Sooner or later, you will be seduced into visiting Pilatus, the closest famous peak to Zurich. The view is definitely spectacular and on a clear day, you just might be able to see forever. Pilatus-Kulm (the top) is a BIG rock. So once you get to the top, you won’t be wandering around alpine meadows like on Rigi across the valley. Here are some tips based on our experience.
|Car:||~1:10 from ZH||Trail:||not good for kids||Restaurant:||yes|
|Train/Bus:||1:20, 1 change||Stroller:||no||Fire pit:||no|
|Cost:||high||Theme:||no||Playground:||at middle station|
Overall, the views are amazing and we liked the hikes. But I’m not sure it’s worth the high price. There are so many other gondolas around Zurich that have just as great views, that are less expensive and have more hiking options appropriate for families.

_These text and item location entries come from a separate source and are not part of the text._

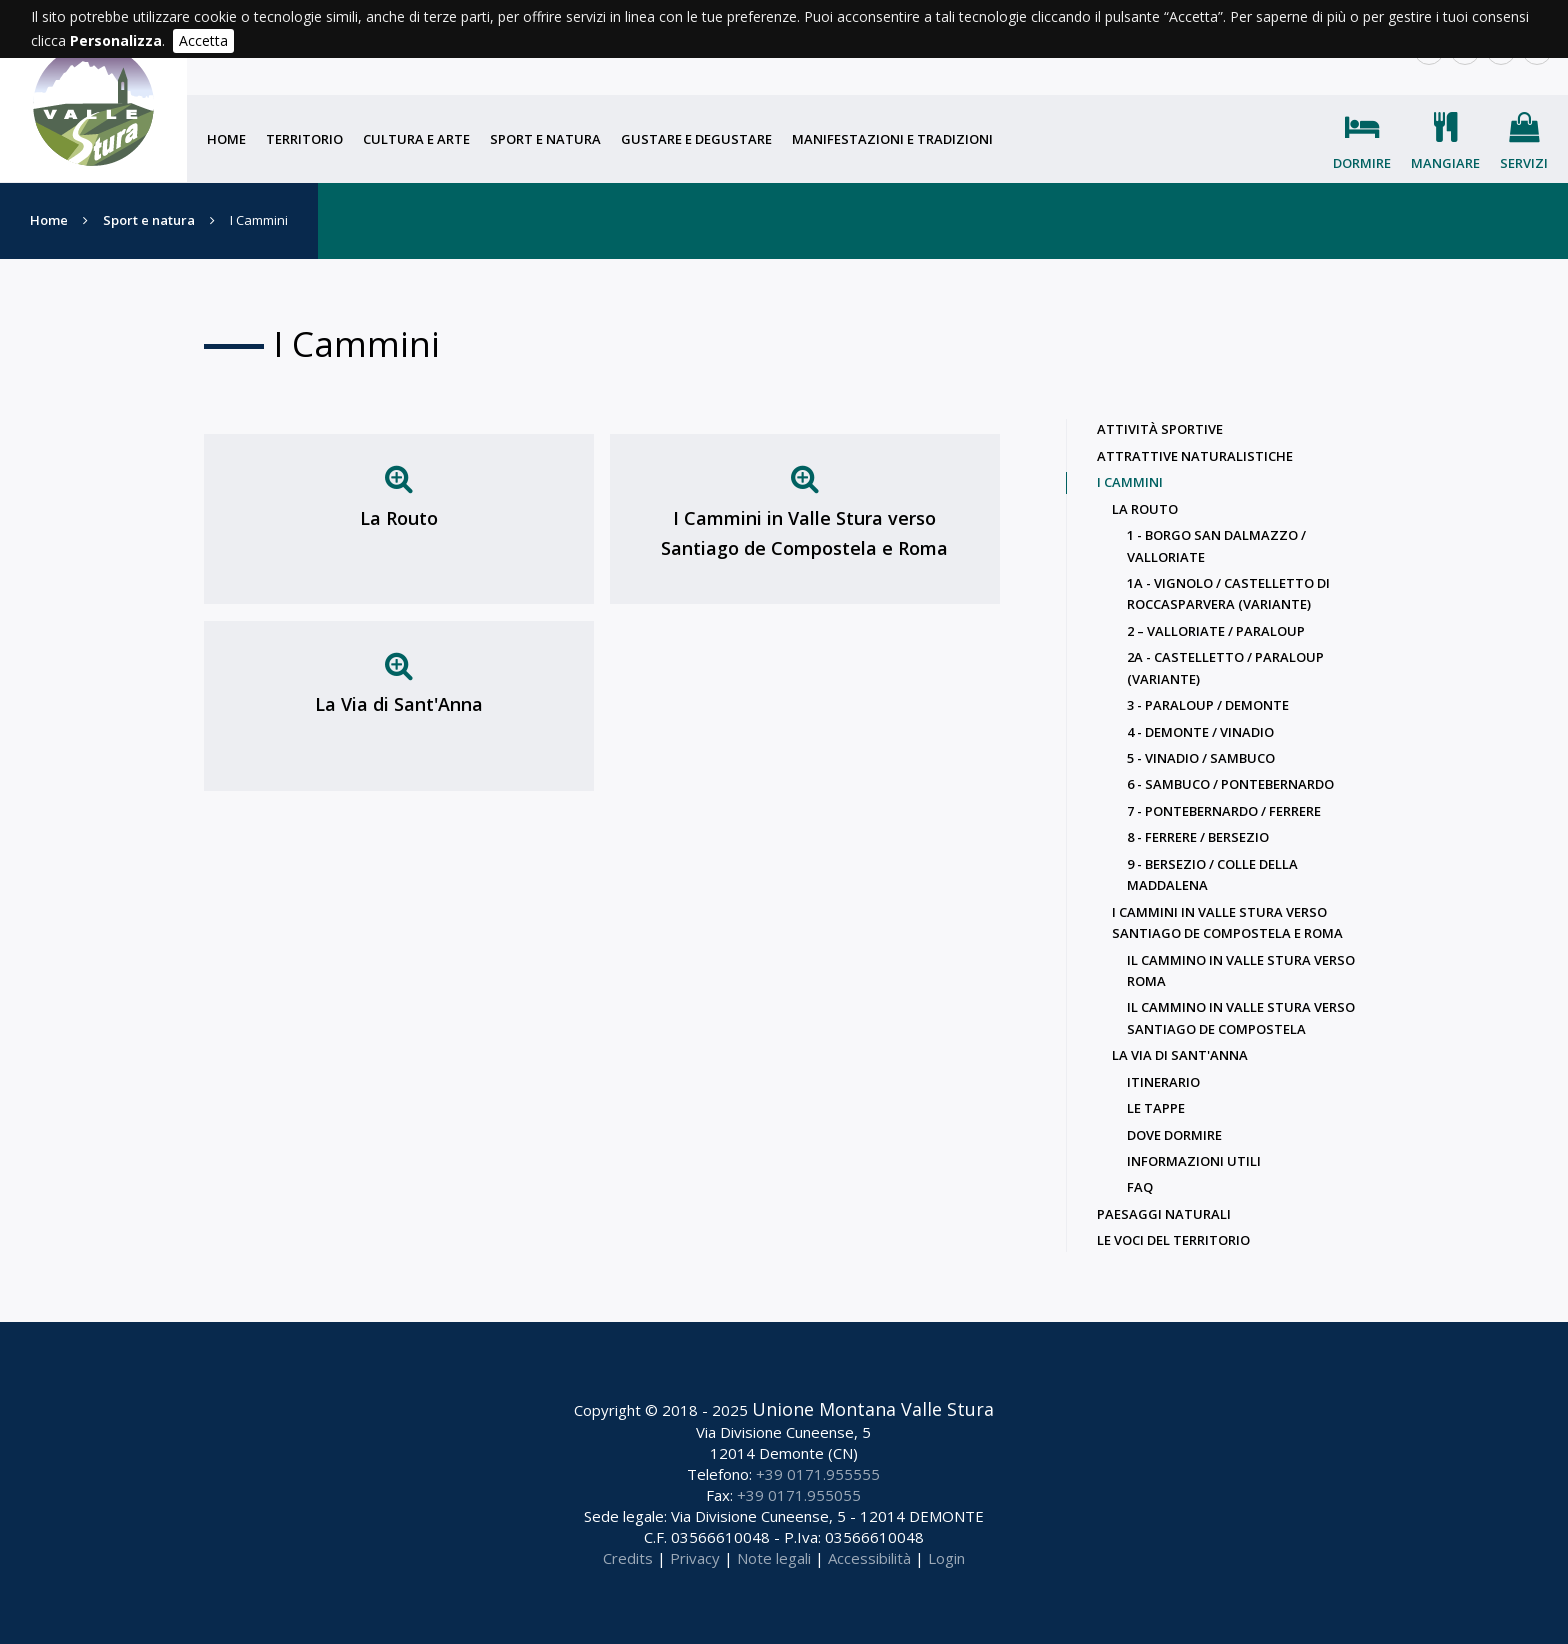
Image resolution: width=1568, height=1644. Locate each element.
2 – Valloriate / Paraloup (1216, 631)
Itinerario (1163, 1082)
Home (226, 139)
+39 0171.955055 (799, 1495)
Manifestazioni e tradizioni (892, 139)
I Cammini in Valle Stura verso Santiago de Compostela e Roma (804, 533)
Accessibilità (869, 1558)
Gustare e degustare (696, 139)
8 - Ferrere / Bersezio (1198, 837)
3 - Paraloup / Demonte (1208, 705)
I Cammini (1130, 482)
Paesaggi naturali (1164, 1214)
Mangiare (1445, 163)
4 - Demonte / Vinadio (1200, 732)
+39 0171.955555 (818, 1474)
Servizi (1524, 163)
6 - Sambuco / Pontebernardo (1230, 784)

There are two ways to get to the top of Pilatus. You can take a series of cable cars from Kriens or a cogwheel train from Alpnachstad. If you are using public transportation, it’s easier to go from Alpnachstad which is right next to the train station. However, the middle stations between Kriens and Pilatus Kulm have attractions for the kids, including a playground, rodelbahn and ropes course.
At the top, there is a big observation deck and a couple cafe/restaurants. Like most places, the food is outrageously priced but there are plenty of places to sit and picnic. At the minimum, I’d recommend bringing your own drinks unless you fancy paying 5CHF a pop.
Hike to Tomlishorn
There are a few hiking options, but the best for little kids is the walk “V” to Tomlishorn, which takes you to a much higher peak, giving you a view down on Pilatus. The trail is marked 40 mins one way; it took us about 50 mins walking pretty slow with our 4yr old. The first half of the trail is ok for strollers. But after the stairs, the trail gets super rocky and your stroller will not make it. So at that point, carry your kids or have them walk the rest of the way. It’s not a difficult or particularly long trail and the views are great. Small kids can do it with a little motivation. Our four year old did it just fine with only a little complaining.
My kids loved the signs describing the flowers, even if the flowers were all dead when we went.
Here come the stairs where you can’t take your stroller anymore.
Here are the stairs.
Almost to the end.
The view from Tomlishorn, I think it’s worth it. There is small fenced observation area with benches.
Hike down to middle station
If you’re feeling adventurous, your next option is to hike down steep switchbacks to the next gondola stop. I wouldn’t recommend it with kids, but just in case…
We selected trail 6a to Fraumüntegg, which was rated “anspruchsvoll”. Here’s where speaking German might have been helpful. I still don’t know the official definition of “anspruchsvoll”, but based on experience I’d say it means “if the scree doesn’t kill you, the boulders will”. OK, I’m being a little dramatic. The trail started fine, with steep but manageable rocky switchbacks down to a little white chapel. The view back up at the rocky ridgeline was amazing!
But then began seemingly everlasting 30 minutes of pure scree, which we slid down like we were walking on ice chips.
I was relieved when that ended until I realized that the trail had now become a narrow rock gully, where each step down was longer than my leg (ok, not every step, but enough of them) so my knees were being pounded like a drum. Two hours later, we were certain we had pulled every muscle in our legs and our hiking days might be finished for the season. We must be wimps because we saw plenty of people climbing up this trail – they must be crazy.
Another (more sensible) option is to take the gondola back down to the Fraumüntegg gondola stop, which seems to attract the most people. Here’s where the meadows start and continue all the way to the bottom. The views are still very nice and there are a couple typical restaurants, with playgrounds, to spend some time in. There’s also a summer tobaggon run, supposedly the longest in Switzerland. We were excited to do it, but the wait was long, the ride bumpy, and ultimately not near as fun as the shorter one we did in Fussen, Germany (by Neuschwanstein castle) which we rode over a dozen times. One of our crew even flipped their tobaggen on one of the curves. I’m not saying it can’t be fun; it was just a disappointment for us. For older children, there’s a Seilpark, aka “ropes course,” which looked like a lot of fun!
At the first stop for the gondola at Krienseregg, there is this enormous playground and restaurant. I haven’t been yet, but my kids were begging to go.